Not paying at least very close to the going rate will ruin the first bank to try, losing tens of thousands of people their jobs (many of whom are on unexceptional salaries). I don't agree with you that that is in any way the morally correct thing to do.
So you're saying that if you worked at a business that nearly went to the wall and had to be bailed out with public money, you'd still expect the same remuneration package as before. You don't think it's reasonable to expect the whole business to cut back on it's overheads (including wages)?
That isn't really the point. Having been bailed out, if you want the bank to stay in business, it has to keep hold of its better staff. If they don't get paid, they can and will leave.

HundredthIdiot

4,414 posts

285 months

Monday 3rd January 2011
quotequote all
ATG said:
Having been bailed out, if you want the bank to stay in business, it has to keep hold of its better staff. If they don't get paid, they can and will leave.
Normal businesses in normal amounts of trouble would tend to constrain staff costs (including bonuses and pay rises) out of pure necessity, expect some staff to leave and deal with the consequences.

CommanderJameson

22,096 posts

227 months

Monday 3rd January 2011
quotequote all
HundredthIdiot said:
ATG said:
Having been bailed out, if you want the bank to stay in business, it has to keep hold of its better staff. If they don't get paid, they can and will leave.
Normal businesses in normal amounts of trouble would tend to constrain staff costs (including bonuses and pay rises) out of pure necessity, expect some staff to leave and deal with the consequences.
I think we should have let some of the banks fail. Or forcibly broken them up. There should be no such thing as "too big to fail".

I understand the point being made by NB and ATG, but it raises the question of just how hard do the top-level decision-makers in an organisation have to fk up, before there are real negative consequences for them (rather than golden parachutes)?

[devil's advocate]To the man on the Clapham omnibus, the argument appears to go something like "I know it looks like we're keeping the bankers in 911s and Rolexes, but you see, it's completely necessary, otherwise they'll all leave", to which TMOTCO is just going to say "the last time I fked up badly at work, I got a P45."[/devil's advocate]

I dunno. It's conflicting me. On the one hand, I understand that the banks need good people to keep going.

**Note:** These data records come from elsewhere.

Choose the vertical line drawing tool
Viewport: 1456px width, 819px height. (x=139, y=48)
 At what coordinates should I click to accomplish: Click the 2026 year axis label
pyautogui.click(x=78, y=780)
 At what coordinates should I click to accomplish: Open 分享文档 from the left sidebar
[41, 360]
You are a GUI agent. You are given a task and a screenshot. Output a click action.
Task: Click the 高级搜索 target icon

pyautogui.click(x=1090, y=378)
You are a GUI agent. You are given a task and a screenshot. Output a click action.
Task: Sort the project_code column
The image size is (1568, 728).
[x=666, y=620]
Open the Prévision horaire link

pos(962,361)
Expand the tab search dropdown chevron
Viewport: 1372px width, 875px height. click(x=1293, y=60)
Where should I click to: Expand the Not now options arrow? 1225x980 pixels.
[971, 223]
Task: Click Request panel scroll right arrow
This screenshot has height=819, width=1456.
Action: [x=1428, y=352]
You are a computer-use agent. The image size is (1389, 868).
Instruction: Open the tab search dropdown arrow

On the other, some of those good people didn't half cock things up, and their bosses who cry "Gordon took away the regulations" could, perhaps, done a spot of self-regulation.

This situation would have been a lot clearer had public money not been involved.


ClaphamGT3

11,324 posts

244 months

Monday 3rd January 2011
quotequote all
I cant believe the Wail & their like; Osborne has gone on a moderately priced family ski holiday - just like hundreds of thousands of others will do this year, recession or no recession; where's the fricking story?!

ATG

20,673 posts

273 months

Monday 3rd January 2011
quotequote all
The impression I've got is that the senior mgmt teams who steered their banks onto the rocks have mostly got binned. It depends on the bank and the business areas its involved in, but frankly at least half the time the staff you really need to worry about aren't the senior mgmt team ... you want to keep the investment bankers who actually get deals done, the sales staff who generate flow and the traders who don't blow up the balance sheet. There are lots of activities under the umbrella of "banking" and most tend to be simple, flat business processes involving pretty small numbers of people (there may be intellectually complex problems to solve, but the business models themselves are trivial). It's the guys working at the coal face who you need to keep, and in banking, it's those guys at the coal face who get extremely well paid on a pretty transparent performance basis. If you don't pay these people in proportion to the amount of money they can demonstrate they've made for the bank, they will get up and leave ... and they'll usually take their customers with them too, so you tend not to just lose staff, you lose market share straight to which ever rival institution hires your staff.